Following her episode in Montana, Gamble started reading about advocacy groups and discovered she wasn’t the only person facing challenges with mental illness.

She also realized she needed stability. So she got a job at a local retailer and started rebuilding her life.

”That was huge,” Gamble said. ”Being part of something was important. I had had a position at a Fortune 500 company. But, that’s where sports helped me. You’re not going to win every game. You’re going to have losses. You have to pick yourself up and get back on the court and try your best the next day.”

Gamble later started a blog and become involved in various online communities where she shared her story with others.

”I had always wanted to be a mental health advocate,” Gamble said.

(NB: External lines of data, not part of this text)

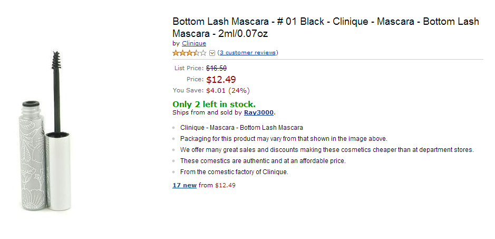The height and width of the screenshot is (239, 495).
Task: Click the green 'Only 2 left in stock' text
Action: click(214, 104)
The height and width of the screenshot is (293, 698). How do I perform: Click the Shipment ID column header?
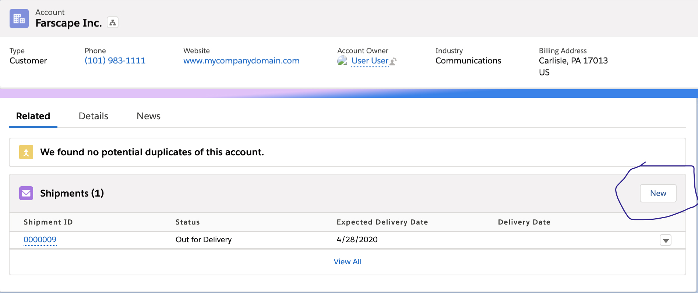[x=48, y=222]
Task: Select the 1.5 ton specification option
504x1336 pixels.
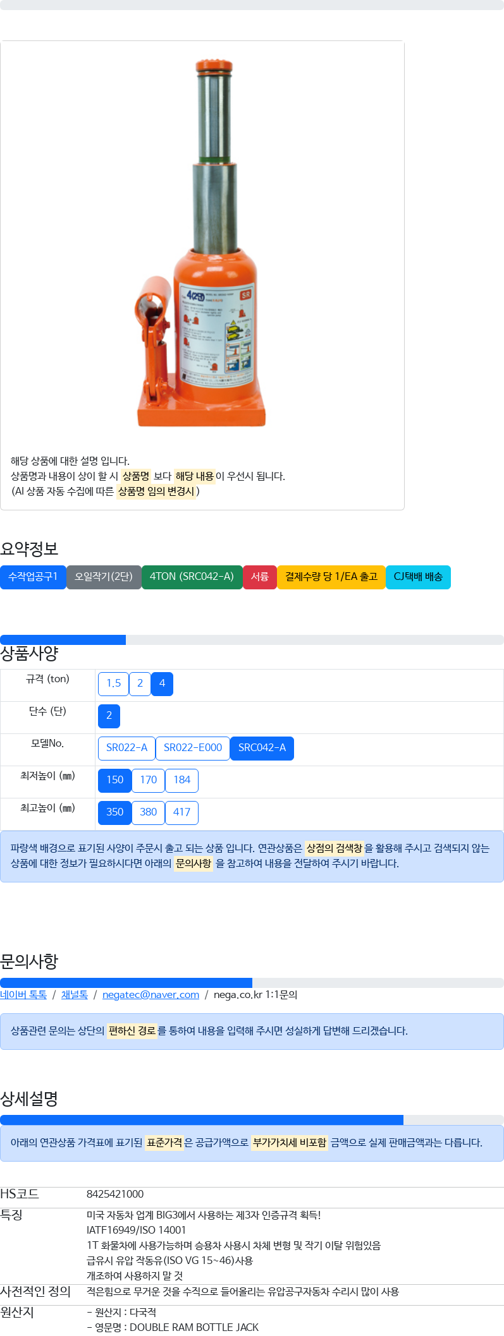Action: point(114,683)
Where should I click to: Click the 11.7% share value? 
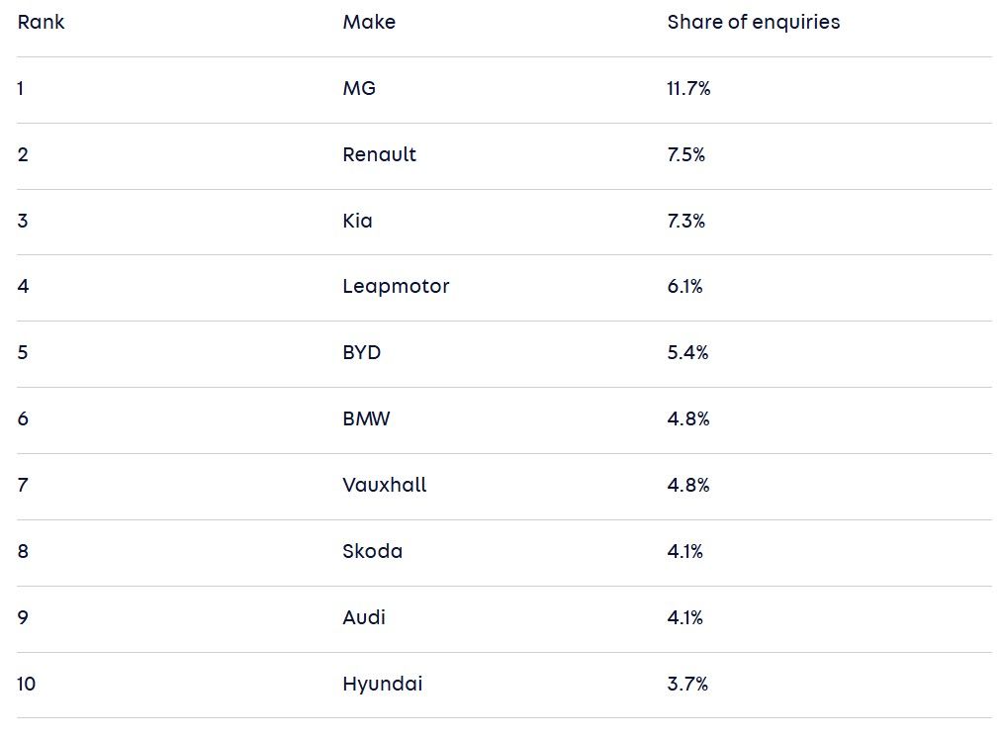[688, 88]
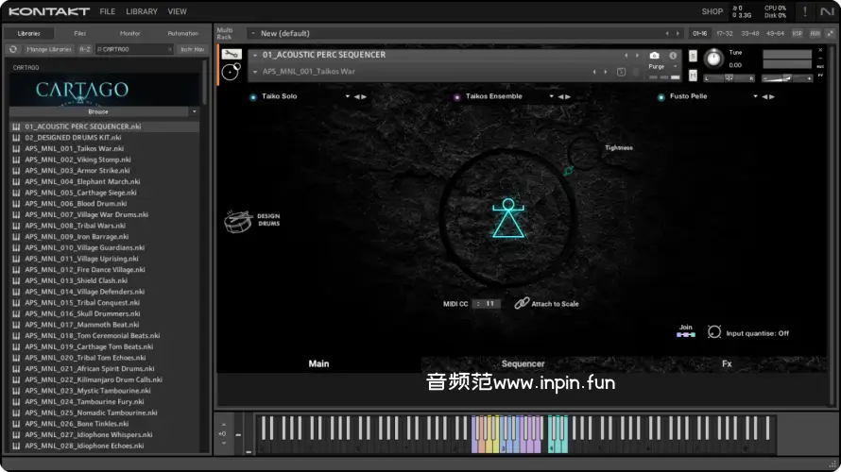The height and width of the screenshot is (472, 841).
Task: Toggle the Fusto Pelle layer button
Action: [x=661, y=96]
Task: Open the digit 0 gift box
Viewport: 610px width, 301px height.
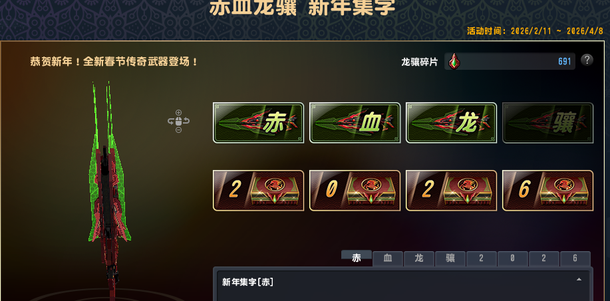Action: [x=355, y=191]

And, through her NAMI position, she believes she’s gained as much as she’s given.

”When we have a sense of purpose that sense of purpose drives us,” she said. ”The fact I can share my experiences that have been rather tumultuous at times and take that knowledge and help other people is empowering.”

Recently, Gamble authored a book entitled ”Bipolar Disorder — My Biggest Competitor,” of which details can be found by visiting www.amygamble.com or her Facebook page. It details her struggles with mental illness, something she was hesitant about doing at first.

”I’d write one chapter and then another,” she said. ”It was somewhat hard to tell that I was in a jail cell. That was enormously difficult for me because that didn’t line up with the image that I wanted to have. I’d never been in trouble with the law. I didn’t have to tell it. I told it because it’s part of a platform for advocacy.

”There are a lot of people that end up incarcerated and it’s not because of necessarily criminal behavior, it’s because of mental illness. We have to do something about that.

”I wanted to be able to share that hope with other people that no matter what your struggle is, no matter how difficult life can be sometimes, you, too, can get back up. You can recover. You can get well. You can recover.”

Gamble said the best way to attack a mental illness is to understand it.

”If you’re playing basketball, you know the other team’s offenses, you know what defenses they use, what they’re out-of-bounds plays are,” she said. ”You need to know about those to have the best opportunities to win. It’s the same thing with bipolar disorder. I needed to understand it well enough so I could manage it.”

And Gamble has done that through medications, etc., something she had gotten away from during her Montana episode.

”That was a hard way to learn that,” she said.

Education is part of Gamble’s work with NAMI. Nowadays, she said the stigma of mental illness has lessened, especially amongst younger adults and kids.

”What I’ve found, when you start to share your challenges others share,” she said. ”But we still have a long way to go.”

Gamble said her family, friends and former teammates have all been supportive in her challenges. She said she recently attended an event in Knoxville celebrating the life of Summit and her former Volunteer teammates provided plenty of positive feedback.

”They just embraced me like a family,” she said. ”They’ve all been incredibly supportive.”

And being a former college player and Olympian has helped reach people.

”The one thing I understood was, I had a platform,” she said. ”I’m not famous by any means, but there were enough people that knew me — the Olympian, the all-American, the basketball player at Tennessee. I have all of these circles I’ve touched and people have touched my life. So, I knew there was a platform that if I was judicious I could use that platform to help a lot of people.”

Gamble has no regrets in her life, noting it’s best to reconcile past choices.

”I don’t hold on to them too much,” she said. ”I use all of those energies around those regrets to help people.”